Another U.S. Army division is moving into Iraq from Kuwait, 23 days after coalition forces began the war to remove Saddam Hussein from power. Military attention is now focusing on the former Iraqi leader's home city of Tikrit.
U.S. military officials say forward elements of the Army's 4th Infantry Division is finally in Iraq to supplement forces already there. The division, with a total troop strength of more than 10,000, had been delayed in its mission. Turkey's refusal to allow it to attack Iraq from its territory forced its diversion to Kuwait.
A spokesman at U.S. command headquarters in Qatar, Brigadier General Vincent Brooks, says the division has already begun reinforcing thinly dispersed coalition troops in southern Iraq, allowing some of those troops to move into Baghdad. "How they will be used depends on the conditions we see at the time," he said. "That really is a tactical option for the land component commander as to how he will introduce newly-arrived forces into action."
Large numbers of coalition troops are moving into the northern city of Mosul, one day after it fell with no opposition to Iraqi Kurdish fighters and some U.S. forces.
In Kirkuk, a center of the oil industry in northern Iraq, Kurdish forces who seized it Thursday say they are turning control over to U.S. troops, who have been securing the oil fields and airport.
Combat attention is focused now on Saddam Hussein's hometown of Tikrit, 150 kilometers north of Baghdad, the only major city coalition forces have not taken. U.S. soldiers are within 100 kilometers of the city, which bombers have been pounding in advance of an attack.
U.S. forces have also opened two key bridges across the Tigris River in Baghdad, but the action was quickly followed by looters pillaging new areas on the west bank of the river. Much of the unrest has focused on government buildings and homes of former regime leaders, as well as hospitals, schools and foreign embassies. Looters have also pillaged Baghdad's antiquities museum. Its director says they have stolen 170,000 priceless treasures dating back thousands of years.
Humanitarian organizations have pleaded for U.S. forces to intervene, but VOA correspondent Alisha Ryu, who is with the troops on the edge of Baghdad, says they are not prepared to act as a civil police force. "So what they're trying to do is find enough local people that they can bring back into sort of a civil affairs type of situation, where they can teach them how to police, and try to get those people to go out and take care of the crowds and bring them under control," she said.

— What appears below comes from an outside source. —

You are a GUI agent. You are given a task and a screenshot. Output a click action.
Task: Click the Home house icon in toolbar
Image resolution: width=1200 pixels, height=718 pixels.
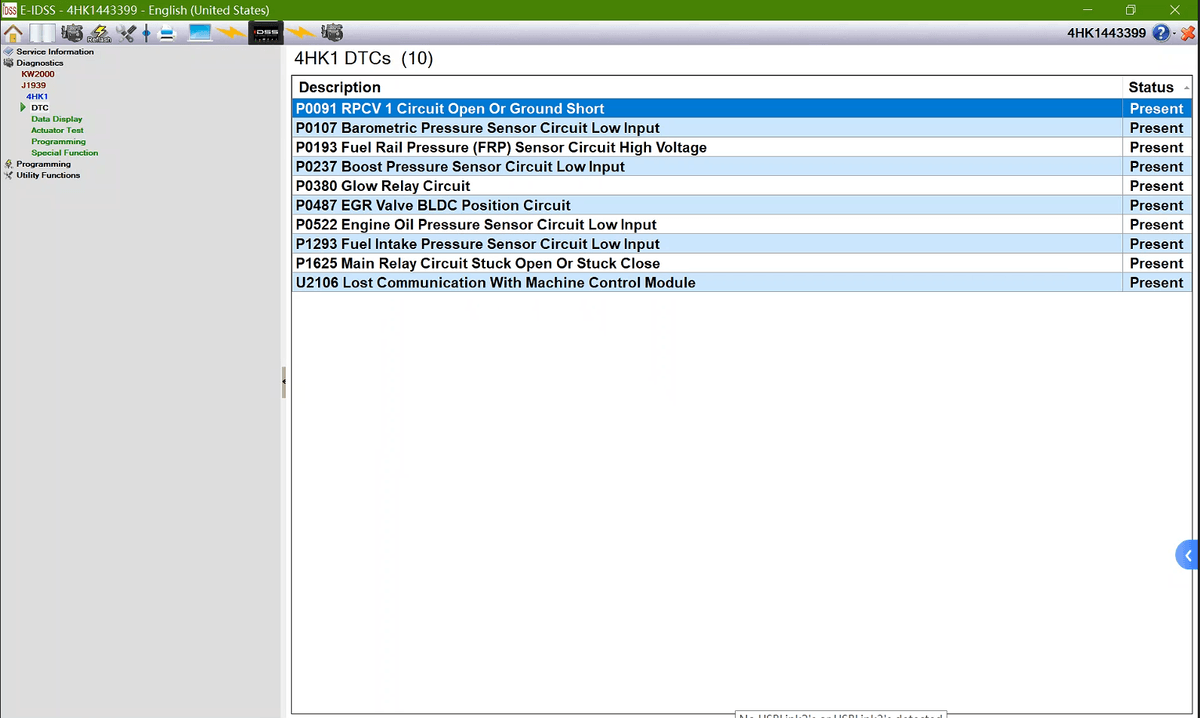pyautogui.click(x=14, y=33)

U.S. command spokesman Vincent Brooks says the looting was never as widespread as it appeared on television, and that it is tapering off. He adds that the situation is better elsewhere, such as Mosul, where theft has diminished, and local leaders have established civilian patrols on consultation with local U.S. commanders. "This is occurring in other places as well and we see stability occurring in more and more places throughout the country," informed General Brooks. "There are many more issues to be dealt with in Baghdad particularly, one, because of its size, and secondly, because of the intense pressure that the regime had in that city."
The increasing U.S. ground control in Iraq means U.S. naval forces in the area can relax. Vice Admiral Timothy Keating says one of three U.S. aircraft carriers in the Persian Gulf is likely to leave within a few days. A second may not be far behind, if given the order by the top military commander in the region, General Tommy Franks. "We're working on a plan to get them home as quickly as we can, but our mission remains the same: To ensure the overthrow the regime," he said. "When General Franks says, 'Go,' we'll be ready to go."
To help clear Iraq of the vestiges of Saddam Hussein, the United States is offering rewards to anyone with information about location of the former Iraqi leader, his top deputies, and weapons of mass destruction.
In a radio address Saturday, President Bush said that, as the Hussein regime of fear is brought to an end, the people of Iraq are revealing their true hopes. "On Wednesday in central Baghdad, one of the Iraqi men who took a sledgehammer to the pedestal of the giant statue of Saddam had this to say: 'I'm 49, but I never lived a single day. Only now will I start living,' " he said.